DAS is a Java servlet that performs asymmetric private key operations (such as RSA decryption, RSA and ECDSA signing, or ECDH key agreement) on demand for properly authenticated users. Typically the users are members of a group that may be thought of either as a community of interest (COI) or as defining a particular security role.
DAS is supported by and fully compatible with DAS-enabled CSPid 2.0 and above, thereby making DAS services available to any security-enabled application that makes use of CSPid. Authentication to a DAS server may be direct or delegated through a separate proxy service.
Sharing sensitive documents among the members of a COI
DAS† allows sensitive documents and even entire disk partitions to be securely shared among the frequently changing members of one or more Communities of Interest (CoIs). Once a document is encrypted for a particular CoI (or for the union of several CoIs), DAS ensures that it can only be decrypted by a current member of that group. Documents need not be re-encrypted as group membership rosters change — DAS figures out in real time who should have access to a given document.

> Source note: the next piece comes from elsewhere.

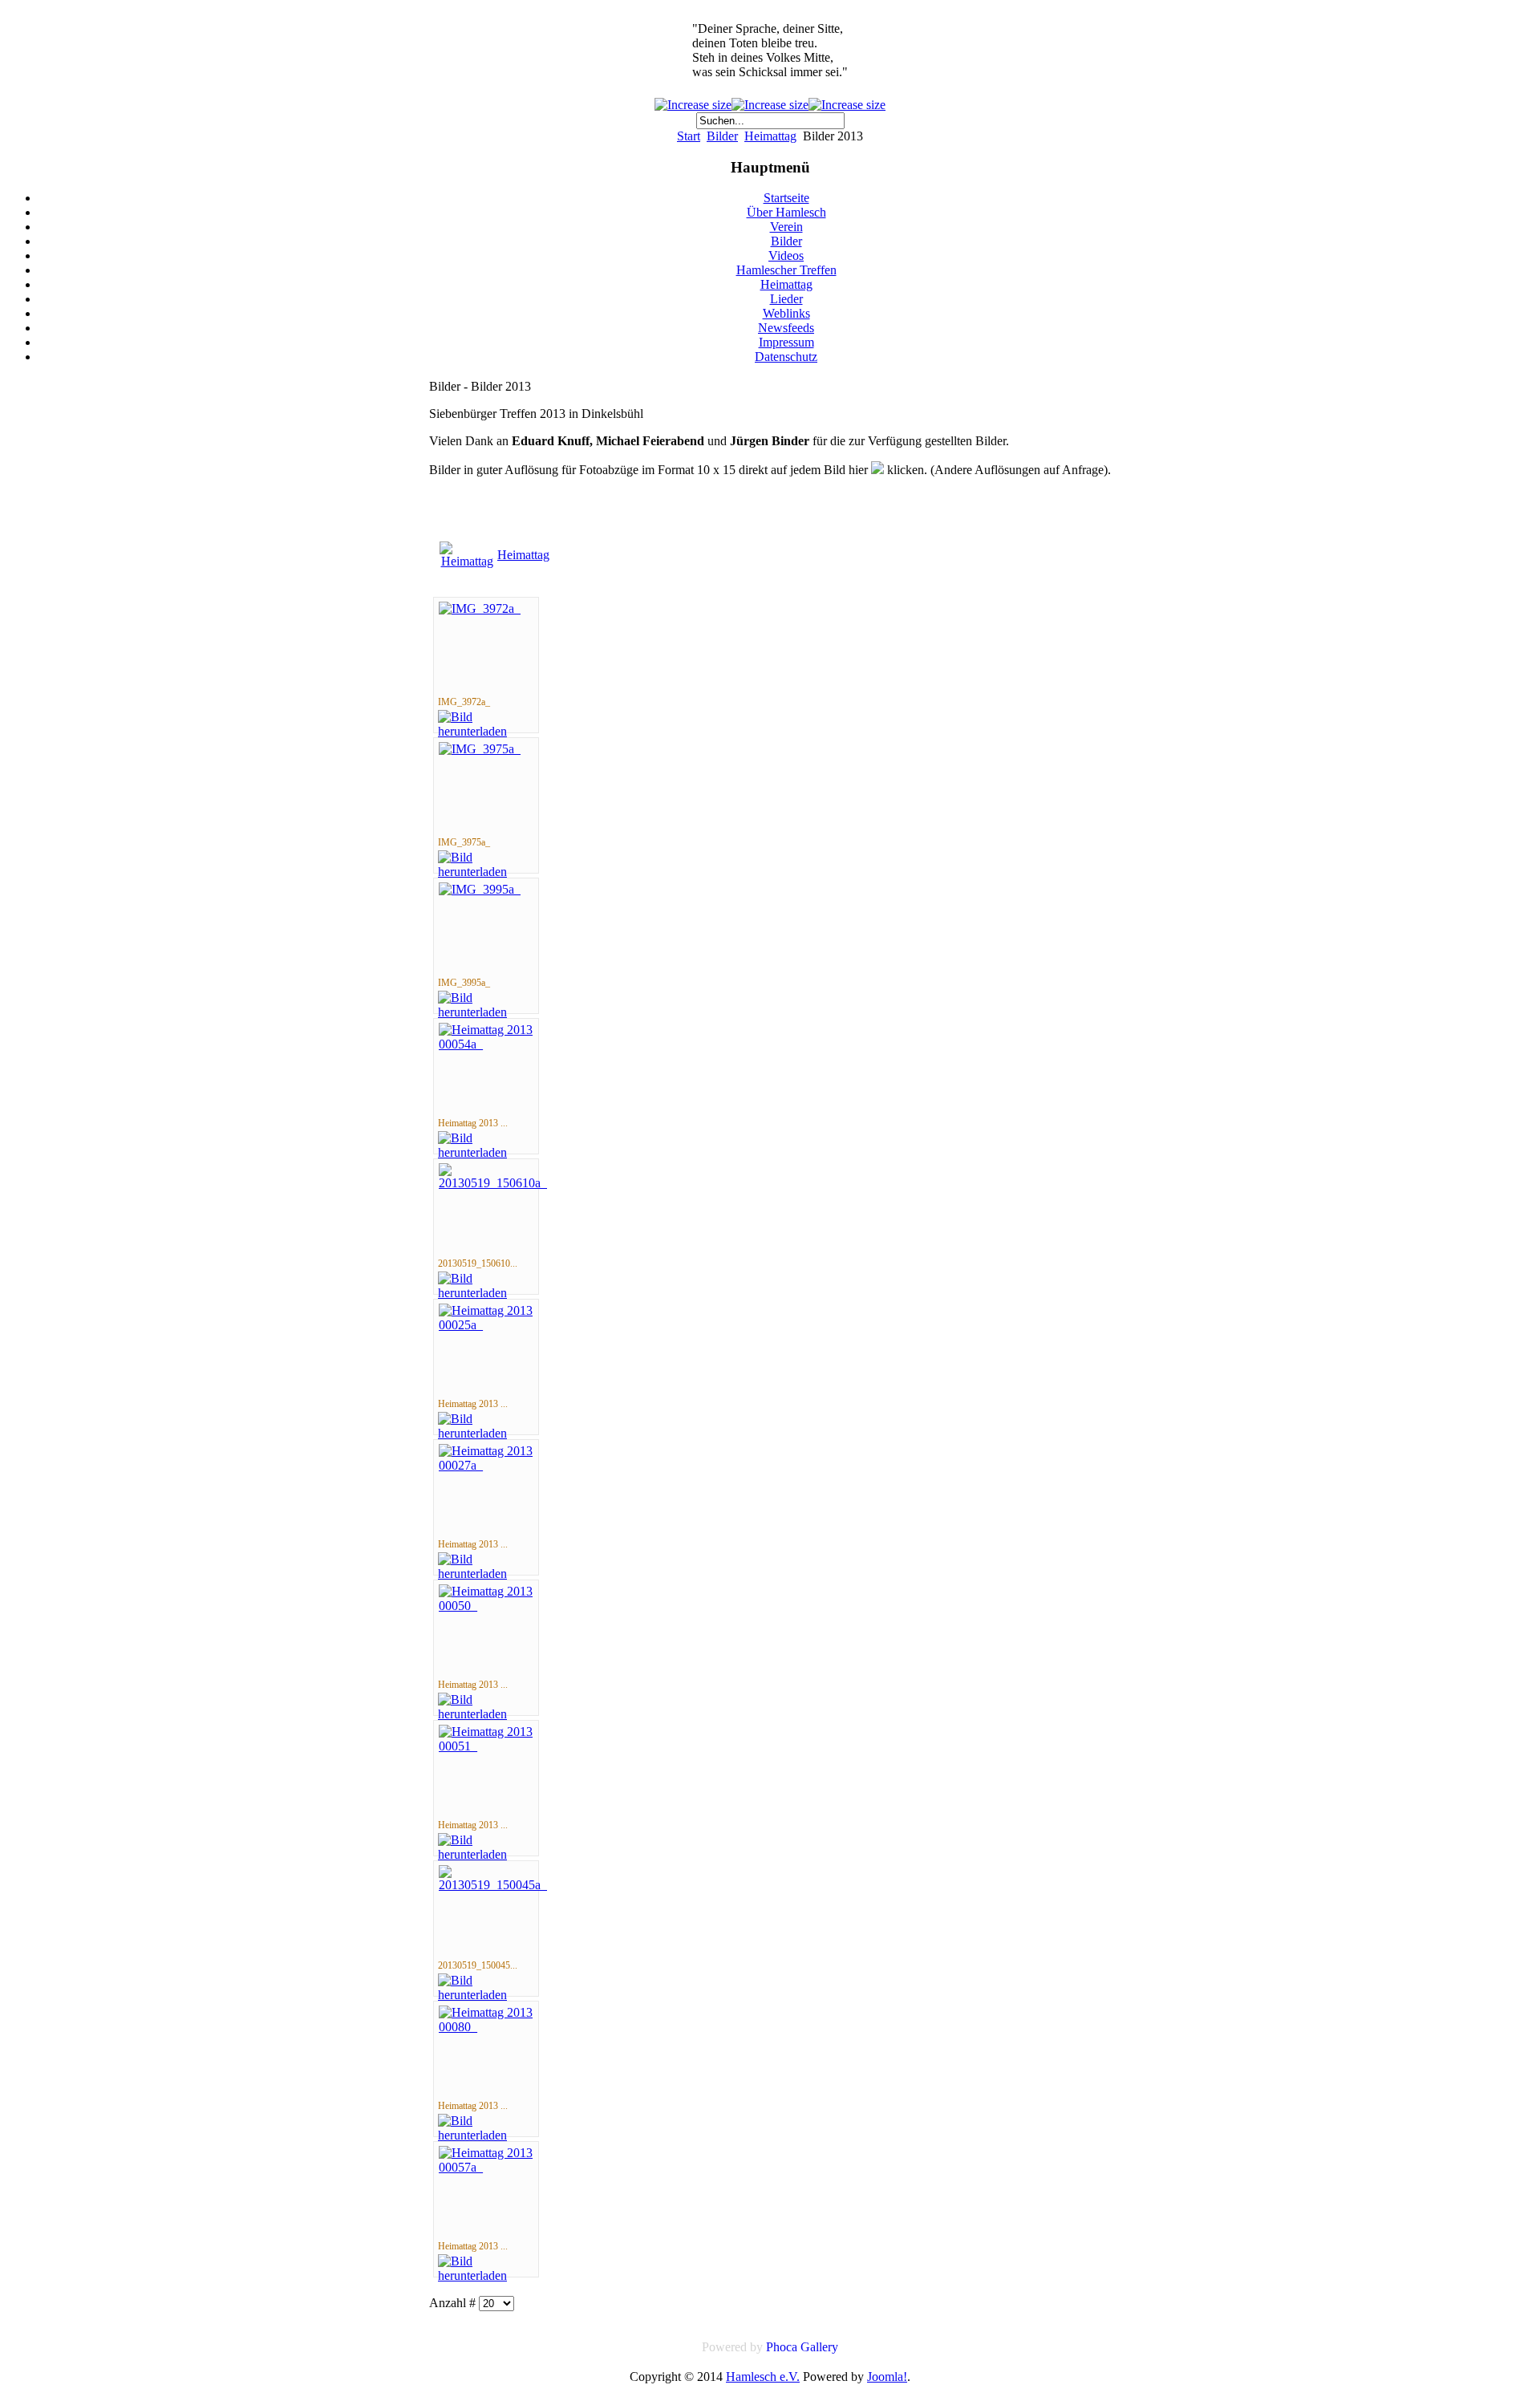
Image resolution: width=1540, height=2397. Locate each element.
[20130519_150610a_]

Facilitating ‘role-based’ signing
Another application of DAS is to facilitate ‘role-based’ signing: issue a special ‘role certificate’ and load its private key along with a ‘duty roster’ of authorized ‘watch officers’ into a DAS server. DAS will ensure that only active watch officers can sign documents using that role’s private key.† Recipients use the ‘role certificate’ to validate incoming signed messages while the DAS system audit trail records forensic evidence if knowledge of exactly which individual watch officer signed a given document is ever required.
Defining Groups and Roles
Groups may be defined using a local certificate database or via queries to an existing LDAP repository. As of release 1.7, DAS supports dynamic LDAP groups as well as static ones when used with SecretAgent 5.9 client software. As of release 6.0, SecretAgent clients allow documents to be encrypted for arbitrary intersections (of unions) of static and dynamic LDAP groups.
†DAS-mediated decryption and signing services may be accessed via DAS-enabled CSPid by nearly all security-enabled applications (including S/MIME clients such as Microsoft Outlook and Mozilla Thunderbird), or directly by SecretAgent and SpyProof! clients. Client applications can access DAS services on behalf of an authorized subject using either direct or delegated authentication.